> **EXERCISE INSTRUCTIONS**
Can you arrange everything from the line containing "Click the Abandonar button" down to the end of the entries as a Markdown table with the columns No. and Line, skipping blank lines and leaving the pictures out?

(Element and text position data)
..............................
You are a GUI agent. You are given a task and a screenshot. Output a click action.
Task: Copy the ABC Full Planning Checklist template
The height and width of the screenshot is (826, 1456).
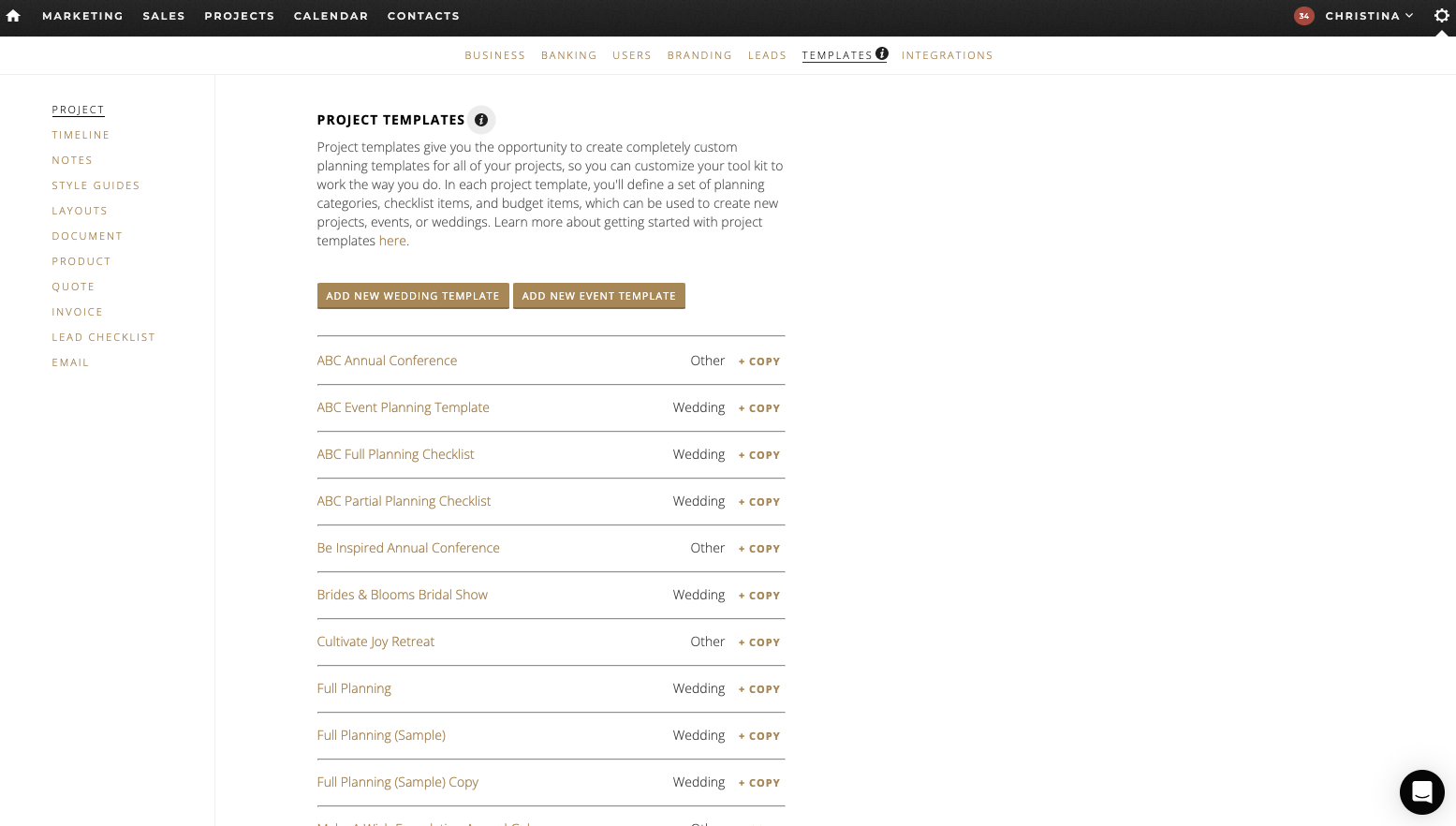coord(758,455)
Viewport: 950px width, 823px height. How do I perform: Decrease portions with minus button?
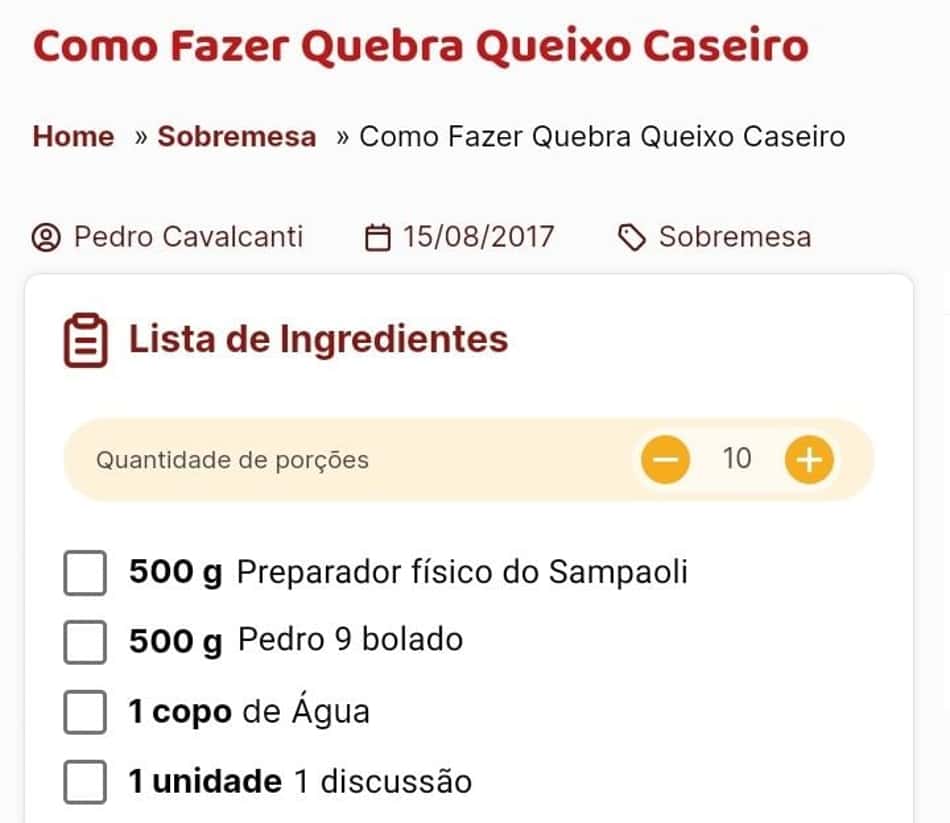(x=665, y=459)
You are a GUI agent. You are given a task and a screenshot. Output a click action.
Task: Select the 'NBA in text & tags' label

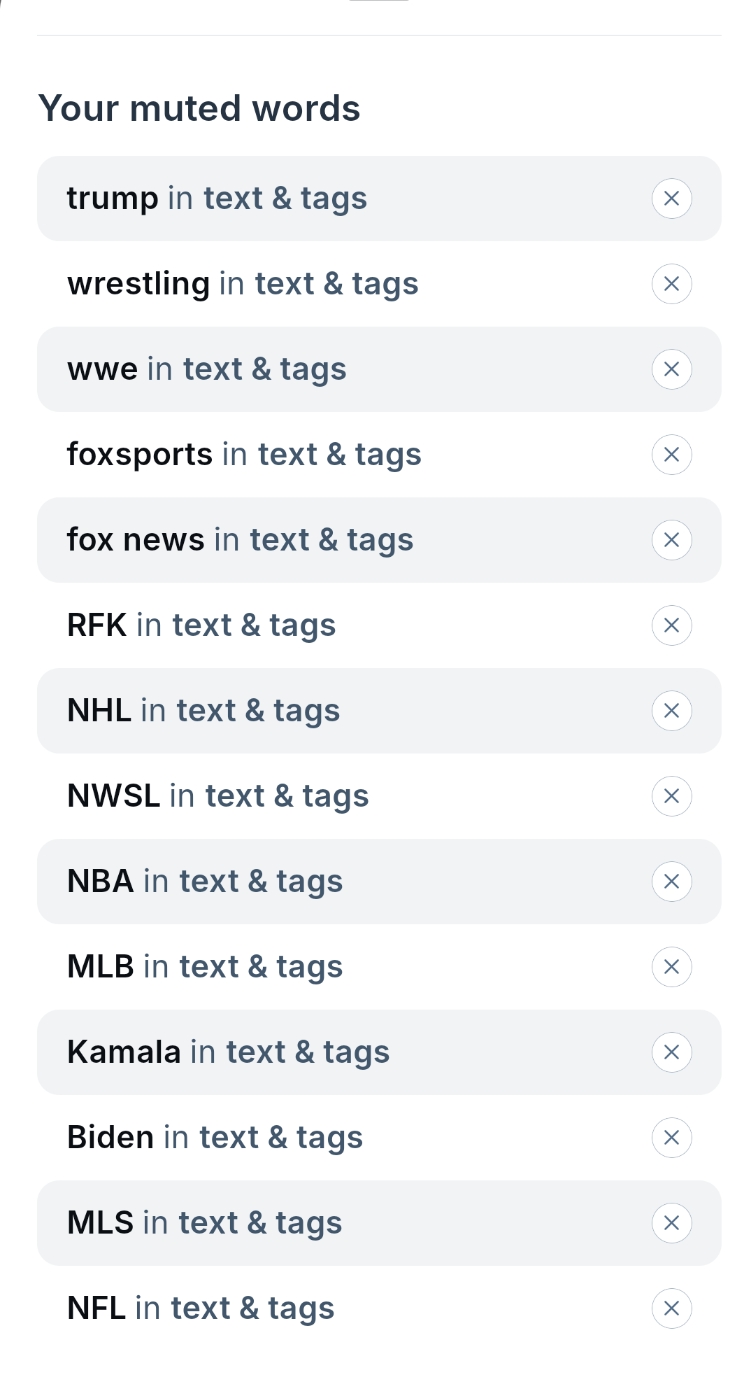(x=205, y=881)

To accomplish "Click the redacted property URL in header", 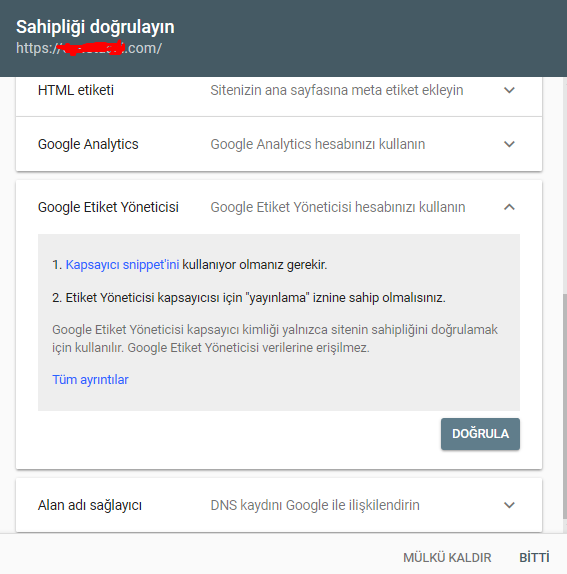I will pos(89,48).
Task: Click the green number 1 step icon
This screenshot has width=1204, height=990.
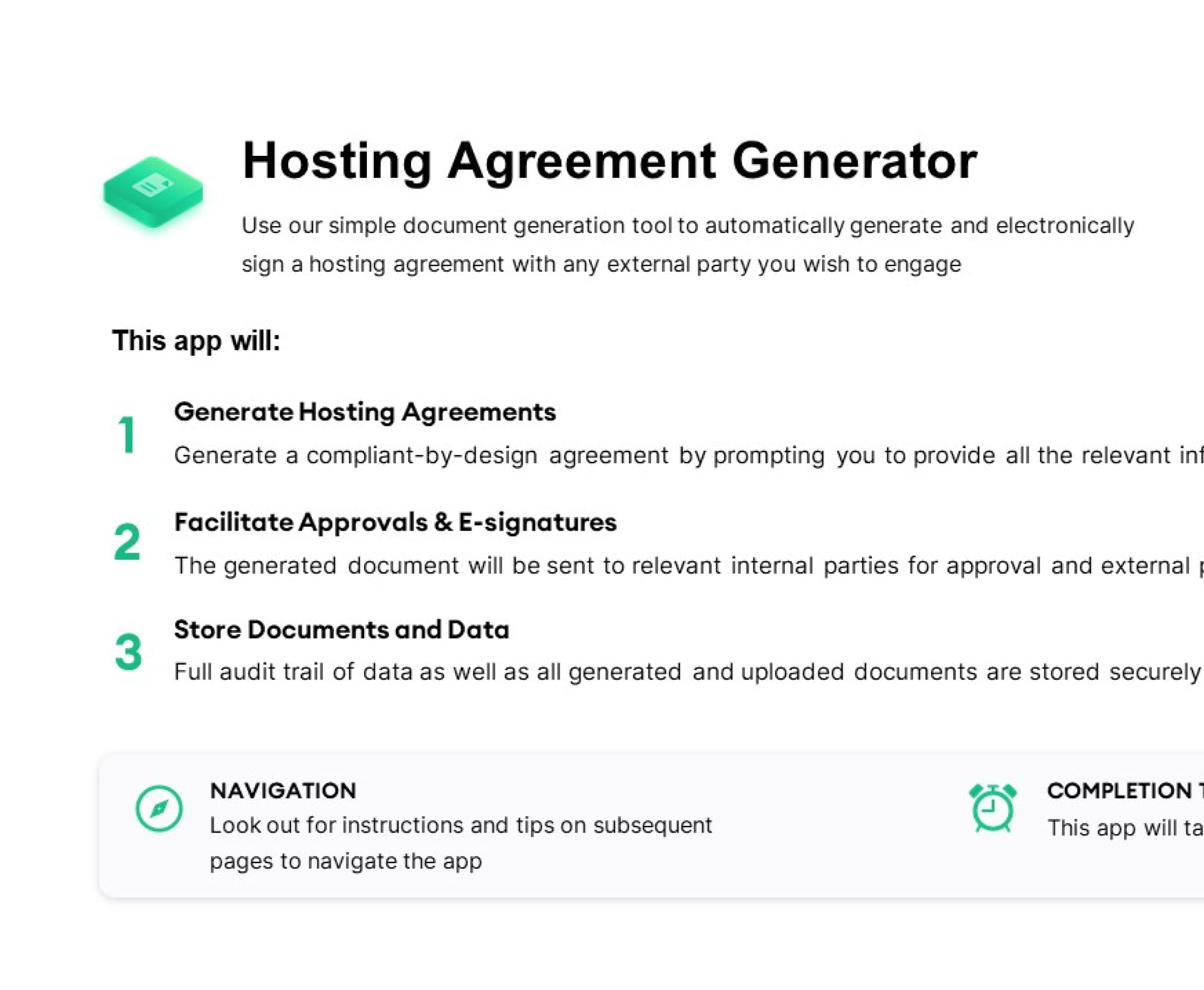Action: pyautogui.click(x=127, y=435)
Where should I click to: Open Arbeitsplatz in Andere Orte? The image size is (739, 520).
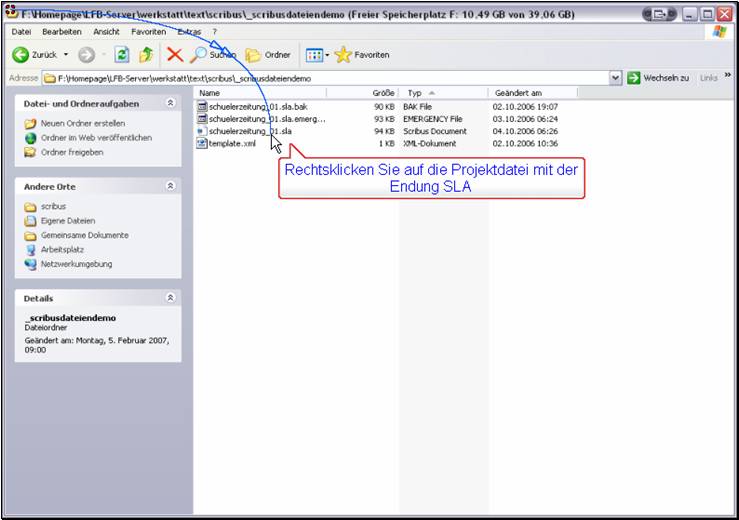coord(62,250)
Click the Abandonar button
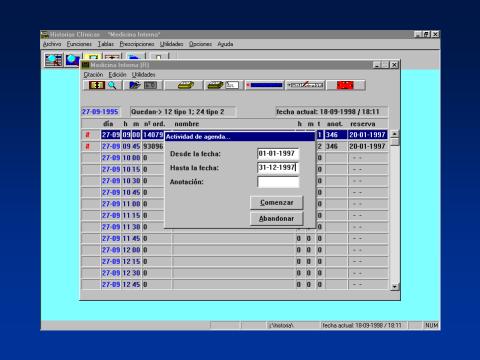Image resolution: width=480 pixels, height=360 pixels. point(277,219)
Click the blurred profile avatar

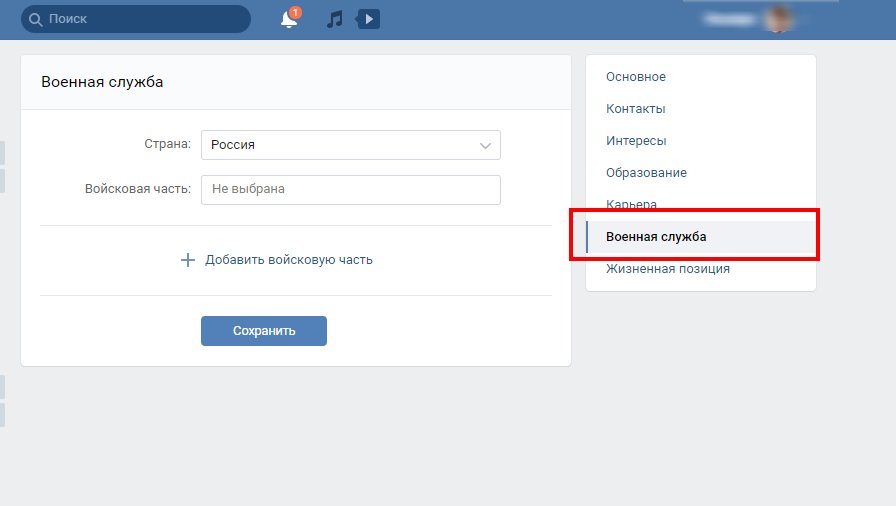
..............................
> **RESPONSE TO THIS EXERCISE**
| No. | Line |
|---|---|
| 1 | Click the Abandonar button |
| 2 | Image resolution: width=480 pixels, height=360 pixels. point(277,219) |
| 3 | Click the blurred profile avatar |